Euro falls sharply as ECB vows to keep printing money until 2024 – live updates

Unilever has given a dire assessment of consumer sentiment in Europe and China – two of its key markets – but raised its full-year sales forecast as it lifted prices to counter soaring costs.

Like the rest of the consumer goods industry, Unilever’s margins have been squeezed since the start of the war in Ukraine that has pushed up costs of energy and key ingredients.
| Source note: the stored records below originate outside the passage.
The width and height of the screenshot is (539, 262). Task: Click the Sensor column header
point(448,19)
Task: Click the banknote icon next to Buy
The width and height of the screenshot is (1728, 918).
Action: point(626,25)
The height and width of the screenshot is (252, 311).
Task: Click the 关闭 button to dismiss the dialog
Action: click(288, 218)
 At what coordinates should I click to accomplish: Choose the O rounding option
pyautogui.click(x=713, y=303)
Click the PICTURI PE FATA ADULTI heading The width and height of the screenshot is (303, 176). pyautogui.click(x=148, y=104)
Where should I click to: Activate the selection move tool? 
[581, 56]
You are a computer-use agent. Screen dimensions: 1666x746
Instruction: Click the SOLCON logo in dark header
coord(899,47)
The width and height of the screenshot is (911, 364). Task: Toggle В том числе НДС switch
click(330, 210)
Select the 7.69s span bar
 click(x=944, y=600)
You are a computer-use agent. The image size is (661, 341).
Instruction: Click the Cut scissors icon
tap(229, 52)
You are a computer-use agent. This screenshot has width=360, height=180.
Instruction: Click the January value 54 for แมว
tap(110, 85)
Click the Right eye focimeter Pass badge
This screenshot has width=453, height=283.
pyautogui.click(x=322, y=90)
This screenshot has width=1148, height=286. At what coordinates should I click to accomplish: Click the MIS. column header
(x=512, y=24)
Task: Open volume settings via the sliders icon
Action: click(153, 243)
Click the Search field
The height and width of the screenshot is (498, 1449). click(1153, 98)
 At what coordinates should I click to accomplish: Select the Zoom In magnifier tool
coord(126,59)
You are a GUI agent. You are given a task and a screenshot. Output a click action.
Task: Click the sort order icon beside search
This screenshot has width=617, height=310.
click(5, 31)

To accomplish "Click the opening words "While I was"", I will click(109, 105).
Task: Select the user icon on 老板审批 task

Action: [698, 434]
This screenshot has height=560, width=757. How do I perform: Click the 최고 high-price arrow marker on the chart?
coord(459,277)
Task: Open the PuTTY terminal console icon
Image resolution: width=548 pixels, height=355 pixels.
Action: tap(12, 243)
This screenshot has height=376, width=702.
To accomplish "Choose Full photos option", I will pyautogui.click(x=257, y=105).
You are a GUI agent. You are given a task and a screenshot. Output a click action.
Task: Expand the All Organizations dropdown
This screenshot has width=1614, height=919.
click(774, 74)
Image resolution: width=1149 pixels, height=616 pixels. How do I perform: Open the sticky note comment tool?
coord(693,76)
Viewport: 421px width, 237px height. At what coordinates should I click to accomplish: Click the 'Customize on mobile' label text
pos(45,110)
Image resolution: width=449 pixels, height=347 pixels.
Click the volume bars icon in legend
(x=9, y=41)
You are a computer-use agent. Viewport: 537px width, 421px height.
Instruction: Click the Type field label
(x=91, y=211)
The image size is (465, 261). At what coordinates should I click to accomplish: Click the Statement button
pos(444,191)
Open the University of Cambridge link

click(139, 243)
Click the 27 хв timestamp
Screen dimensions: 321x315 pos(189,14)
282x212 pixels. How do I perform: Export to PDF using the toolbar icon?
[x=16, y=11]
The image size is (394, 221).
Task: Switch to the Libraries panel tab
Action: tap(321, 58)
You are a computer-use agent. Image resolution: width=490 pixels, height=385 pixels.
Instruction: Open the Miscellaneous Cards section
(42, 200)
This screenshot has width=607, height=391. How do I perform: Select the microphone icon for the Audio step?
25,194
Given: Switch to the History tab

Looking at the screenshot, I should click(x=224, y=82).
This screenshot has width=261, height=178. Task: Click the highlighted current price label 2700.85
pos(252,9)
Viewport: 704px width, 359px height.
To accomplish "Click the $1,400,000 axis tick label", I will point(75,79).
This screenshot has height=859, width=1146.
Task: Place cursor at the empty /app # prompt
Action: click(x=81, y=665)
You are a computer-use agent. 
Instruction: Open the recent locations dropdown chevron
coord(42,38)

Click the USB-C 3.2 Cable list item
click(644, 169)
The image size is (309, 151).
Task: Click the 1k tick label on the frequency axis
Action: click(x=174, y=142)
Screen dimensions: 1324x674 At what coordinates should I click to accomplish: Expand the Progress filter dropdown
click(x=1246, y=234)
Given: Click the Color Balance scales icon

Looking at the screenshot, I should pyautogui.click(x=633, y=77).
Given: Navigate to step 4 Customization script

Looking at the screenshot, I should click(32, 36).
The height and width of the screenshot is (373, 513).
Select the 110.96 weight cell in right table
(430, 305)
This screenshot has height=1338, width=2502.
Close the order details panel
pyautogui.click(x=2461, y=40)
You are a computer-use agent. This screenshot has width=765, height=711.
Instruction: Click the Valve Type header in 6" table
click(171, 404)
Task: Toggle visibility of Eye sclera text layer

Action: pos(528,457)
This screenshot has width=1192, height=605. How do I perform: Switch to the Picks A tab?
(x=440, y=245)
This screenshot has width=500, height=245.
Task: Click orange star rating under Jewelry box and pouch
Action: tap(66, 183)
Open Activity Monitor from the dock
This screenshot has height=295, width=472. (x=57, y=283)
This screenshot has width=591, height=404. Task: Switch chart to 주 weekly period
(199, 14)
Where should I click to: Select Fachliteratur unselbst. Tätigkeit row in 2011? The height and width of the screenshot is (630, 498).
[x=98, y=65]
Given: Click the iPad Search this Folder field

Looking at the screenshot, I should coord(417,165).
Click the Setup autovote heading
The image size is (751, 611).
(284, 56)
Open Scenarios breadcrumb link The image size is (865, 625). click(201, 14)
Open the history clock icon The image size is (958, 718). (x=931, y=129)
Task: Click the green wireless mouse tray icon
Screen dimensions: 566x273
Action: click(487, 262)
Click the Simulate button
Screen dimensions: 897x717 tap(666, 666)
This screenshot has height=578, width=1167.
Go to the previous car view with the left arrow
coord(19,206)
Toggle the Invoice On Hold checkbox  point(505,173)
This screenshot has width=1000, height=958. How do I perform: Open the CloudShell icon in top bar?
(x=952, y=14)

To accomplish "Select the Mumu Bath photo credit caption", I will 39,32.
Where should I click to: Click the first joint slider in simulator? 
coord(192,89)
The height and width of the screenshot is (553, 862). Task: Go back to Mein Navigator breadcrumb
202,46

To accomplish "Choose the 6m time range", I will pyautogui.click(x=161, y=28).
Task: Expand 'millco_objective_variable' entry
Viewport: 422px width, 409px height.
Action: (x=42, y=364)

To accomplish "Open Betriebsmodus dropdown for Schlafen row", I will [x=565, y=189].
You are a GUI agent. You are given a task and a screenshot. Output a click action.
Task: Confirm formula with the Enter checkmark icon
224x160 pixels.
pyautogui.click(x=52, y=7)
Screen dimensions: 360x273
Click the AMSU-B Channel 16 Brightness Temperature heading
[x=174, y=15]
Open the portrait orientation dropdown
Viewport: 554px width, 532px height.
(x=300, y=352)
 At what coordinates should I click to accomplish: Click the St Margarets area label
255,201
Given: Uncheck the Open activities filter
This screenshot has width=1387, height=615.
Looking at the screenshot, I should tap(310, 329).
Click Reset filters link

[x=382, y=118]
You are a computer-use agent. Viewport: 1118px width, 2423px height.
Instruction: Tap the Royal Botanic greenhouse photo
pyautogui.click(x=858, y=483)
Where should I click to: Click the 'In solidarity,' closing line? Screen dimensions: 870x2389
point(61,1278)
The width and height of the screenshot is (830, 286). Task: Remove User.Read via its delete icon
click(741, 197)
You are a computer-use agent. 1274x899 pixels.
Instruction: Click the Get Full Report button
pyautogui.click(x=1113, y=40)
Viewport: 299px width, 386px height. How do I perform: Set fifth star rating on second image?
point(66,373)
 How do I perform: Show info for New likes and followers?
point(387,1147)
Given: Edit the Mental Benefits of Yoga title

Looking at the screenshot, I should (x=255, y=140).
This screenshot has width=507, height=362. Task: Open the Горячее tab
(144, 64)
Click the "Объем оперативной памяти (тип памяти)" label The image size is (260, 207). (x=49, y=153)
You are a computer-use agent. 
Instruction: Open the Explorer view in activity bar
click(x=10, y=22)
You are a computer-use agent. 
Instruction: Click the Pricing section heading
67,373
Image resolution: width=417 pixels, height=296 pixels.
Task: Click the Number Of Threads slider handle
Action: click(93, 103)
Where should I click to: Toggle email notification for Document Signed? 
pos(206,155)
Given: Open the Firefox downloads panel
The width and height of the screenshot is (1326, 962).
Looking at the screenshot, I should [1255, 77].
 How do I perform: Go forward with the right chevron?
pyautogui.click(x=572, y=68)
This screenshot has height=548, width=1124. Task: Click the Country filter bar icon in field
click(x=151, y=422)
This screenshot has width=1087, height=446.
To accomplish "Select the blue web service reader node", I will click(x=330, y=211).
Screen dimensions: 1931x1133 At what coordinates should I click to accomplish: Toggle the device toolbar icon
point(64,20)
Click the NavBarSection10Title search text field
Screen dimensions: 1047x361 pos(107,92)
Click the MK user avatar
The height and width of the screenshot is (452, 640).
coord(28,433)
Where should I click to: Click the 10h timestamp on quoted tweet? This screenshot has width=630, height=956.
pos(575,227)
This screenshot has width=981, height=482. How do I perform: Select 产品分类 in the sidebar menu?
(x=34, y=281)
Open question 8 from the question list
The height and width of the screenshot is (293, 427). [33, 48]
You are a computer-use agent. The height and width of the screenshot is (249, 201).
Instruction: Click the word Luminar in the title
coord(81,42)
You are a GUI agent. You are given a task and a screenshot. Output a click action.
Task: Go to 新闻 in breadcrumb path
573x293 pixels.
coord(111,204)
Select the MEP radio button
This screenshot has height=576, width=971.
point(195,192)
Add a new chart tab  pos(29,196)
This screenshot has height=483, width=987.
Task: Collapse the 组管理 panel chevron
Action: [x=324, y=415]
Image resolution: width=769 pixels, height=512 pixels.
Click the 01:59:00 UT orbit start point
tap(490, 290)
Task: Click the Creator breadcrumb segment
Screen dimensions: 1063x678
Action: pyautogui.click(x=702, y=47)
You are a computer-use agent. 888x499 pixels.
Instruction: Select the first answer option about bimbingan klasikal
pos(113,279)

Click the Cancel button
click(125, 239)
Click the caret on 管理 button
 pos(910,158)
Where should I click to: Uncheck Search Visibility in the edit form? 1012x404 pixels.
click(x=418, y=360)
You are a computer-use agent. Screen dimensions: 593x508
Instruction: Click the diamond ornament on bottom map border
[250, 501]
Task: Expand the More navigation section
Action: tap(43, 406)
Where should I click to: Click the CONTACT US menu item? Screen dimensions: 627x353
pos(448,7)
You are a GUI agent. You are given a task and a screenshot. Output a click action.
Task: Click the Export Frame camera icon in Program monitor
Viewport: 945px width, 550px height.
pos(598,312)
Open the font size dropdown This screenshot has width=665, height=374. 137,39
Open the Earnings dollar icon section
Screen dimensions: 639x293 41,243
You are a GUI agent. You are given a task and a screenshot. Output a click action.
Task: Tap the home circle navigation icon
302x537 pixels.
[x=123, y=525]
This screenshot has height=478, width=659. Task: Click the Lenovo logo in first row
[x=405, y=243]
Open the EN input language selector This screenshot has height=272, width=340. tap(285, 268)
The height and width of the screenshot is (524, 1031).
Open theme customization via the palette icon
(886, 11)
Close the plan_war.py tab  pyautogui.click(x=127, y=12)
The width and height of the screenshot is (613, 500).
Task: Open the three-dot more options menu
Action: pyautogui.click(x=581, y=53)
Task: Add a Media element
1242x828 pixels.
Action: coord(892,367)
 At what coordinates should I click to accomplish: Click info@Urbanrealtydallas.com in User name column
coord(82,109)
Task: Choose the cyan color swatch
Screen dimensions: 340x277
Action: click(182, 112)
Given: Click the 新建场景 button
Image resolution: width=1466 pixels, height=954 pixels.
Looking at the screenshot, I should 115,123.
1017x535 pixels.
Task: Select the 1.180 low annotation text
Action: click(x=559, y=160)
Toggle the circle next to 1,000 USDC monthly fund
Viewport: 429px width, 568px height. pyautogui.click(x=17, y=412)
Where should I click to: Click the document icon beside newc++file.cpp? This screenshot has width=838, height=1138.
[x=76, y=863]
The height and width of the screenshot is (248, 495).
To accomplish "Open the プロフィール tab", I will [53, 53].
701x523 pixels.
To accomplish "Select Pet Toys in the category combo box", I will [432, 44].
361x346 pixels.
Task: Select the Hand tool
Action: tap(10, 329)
As a result, the company has raised prices sharply.

Graeme Pitkethly, chief financial officer, told reporters: “Consumer sentiment in Europe is at an all time low” as he warned of fears of a “confluence of events” in Europe with energy prices and inflation rising and consumers’ savings waning.

Unilever’s prices rose 12.5pc in the third quarter, with sales rising more than expected despite a 1.6pc fall in volumes.

Mr Piktethly said: “Both the premium segments of the market and the value segments of the market are actually growing quite quickly, at an equivalent rate.”

But he said inflation and the promise of austerity in some countries has prompted a cost-of-living crisis that is pushing some people towards cheaper alternative products, such as private label goods made by retailers.

“The basic needs of our European consumers are occupying a higher share of wallets – things like utilities, transportation and food – and there tends to be cut back on discretionary non-food items.”